Okay, still working away at erasures and illuminations of that minor poem in The Exeter Book, and I think I nailed something, check these moves out, yo.

Source text for this one, you’ve seen before (along w/ a short account of how these images get made):
5.
Moving among the company,
everywhere always, house throughout,
greeting her lord, she pours his cup first;
in greatness gives and keeps counsel,
they make a house, two
of one mind.
Next up (I thought for a while, these could fall in any order, but they seem to want the order of their first making):
You’ve seen that one before too, as well as this one:
Haven’t posted this one yet tho –
– for whom the source text is:
8.
When the time’s right,
he comes home whole—unless
the wave swell bears him elsewhere;
sea has him in hand, desire’s terror’s pleasure.
(I’m sure that last line’s a mistranslation – the Old English, very obscure, the translator, me, very shaky.) And one more also new to the blog –
Source text for this one is:
9.
A man his goods, king in castle,
they both sell you crap.
Summer comes,
you take to the home woods and waters offer
and find food, before you’re too weak to.
You can sit in the sun and still starve to death.
To get the streakies I photocopied the drawing on the lightest setting through four layers of cellophane.
I owe the move to one Marlise, a student in my vis po course this spring, whose portfolio made me cry and the whole of which I mean to post soon.
Till then, wishing you joys in your labours.

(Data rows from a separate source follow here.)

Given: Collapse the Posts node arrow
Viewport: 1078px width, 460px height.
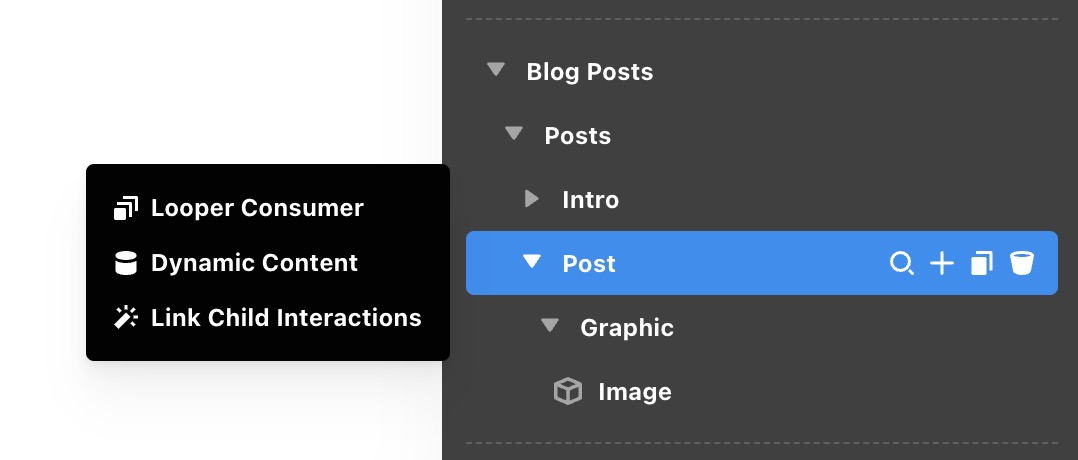Looking at the screenshot, I should 514,135.
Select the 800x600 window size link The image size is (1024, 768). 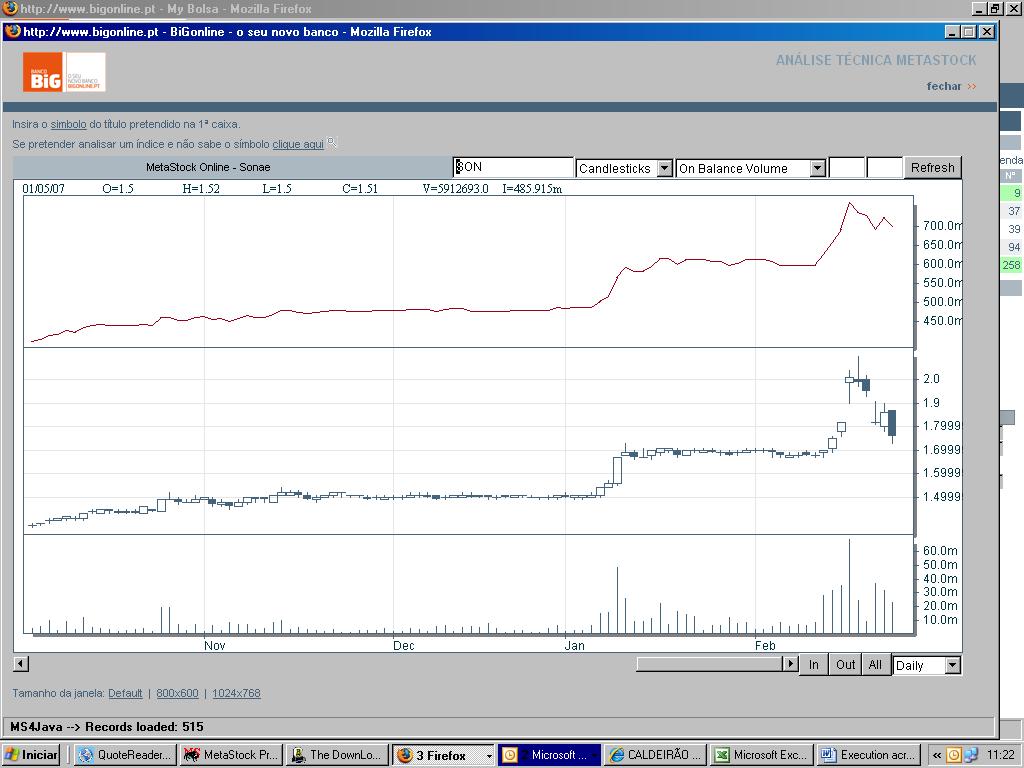tap(177, 694)
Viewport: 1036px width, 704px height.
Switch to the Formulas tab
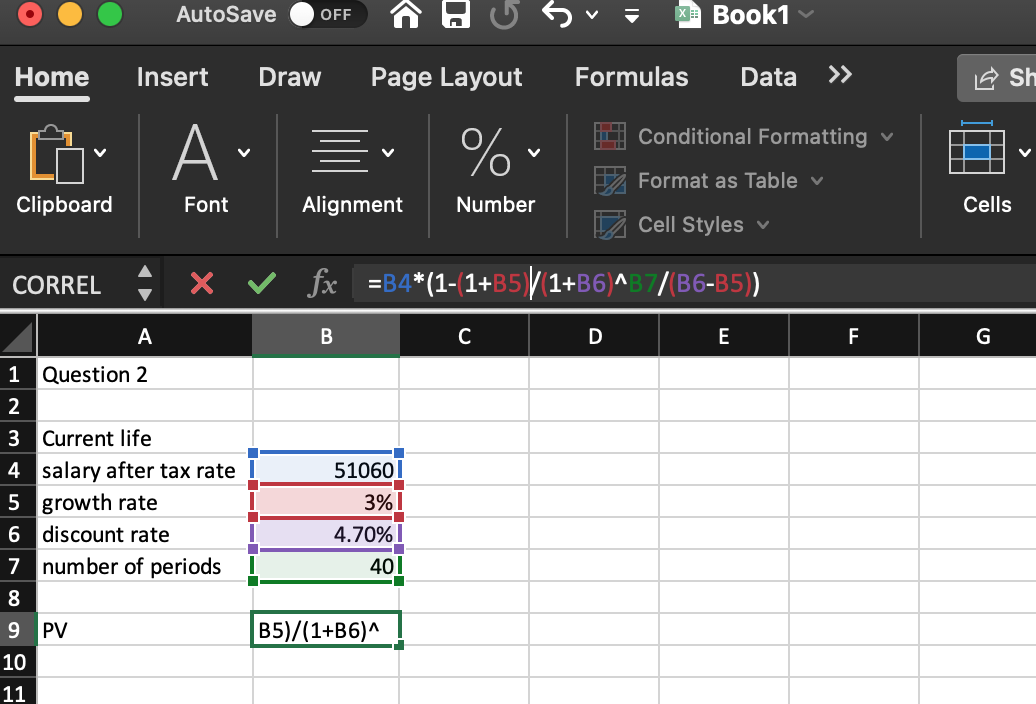pyautogui.click(x=631, y=77)
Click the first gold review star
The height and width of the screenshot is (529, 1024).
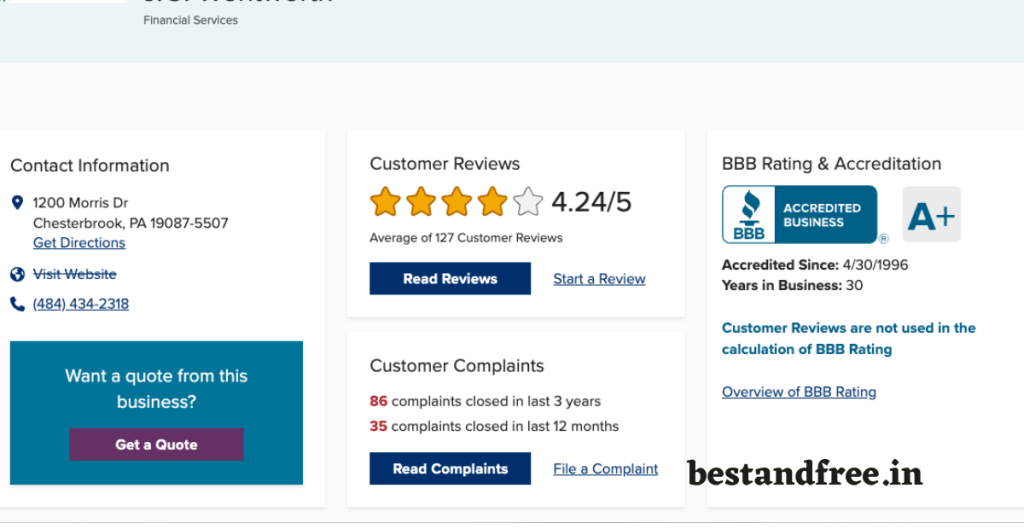pos(385,202)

Maybe a little too busy, these ones — too many crinkles, less of the Chinese watercolour quality — but I’m all for the mechanical reproduction . The ones in the previous post were great, free of the slickness of the post before that. As for the busy-ness here, it may just be a combination of images/creatures that seem to me already busier than the ones I’ve seen before, and the crinkles. I’m taken back to fun childhood art stuff at school: colouring a multicoloured backdrop, blacking it over with crayon, then scraping out an image to reveal the colours beneath. And melting crayon shavings between layers of wax paper. Yes!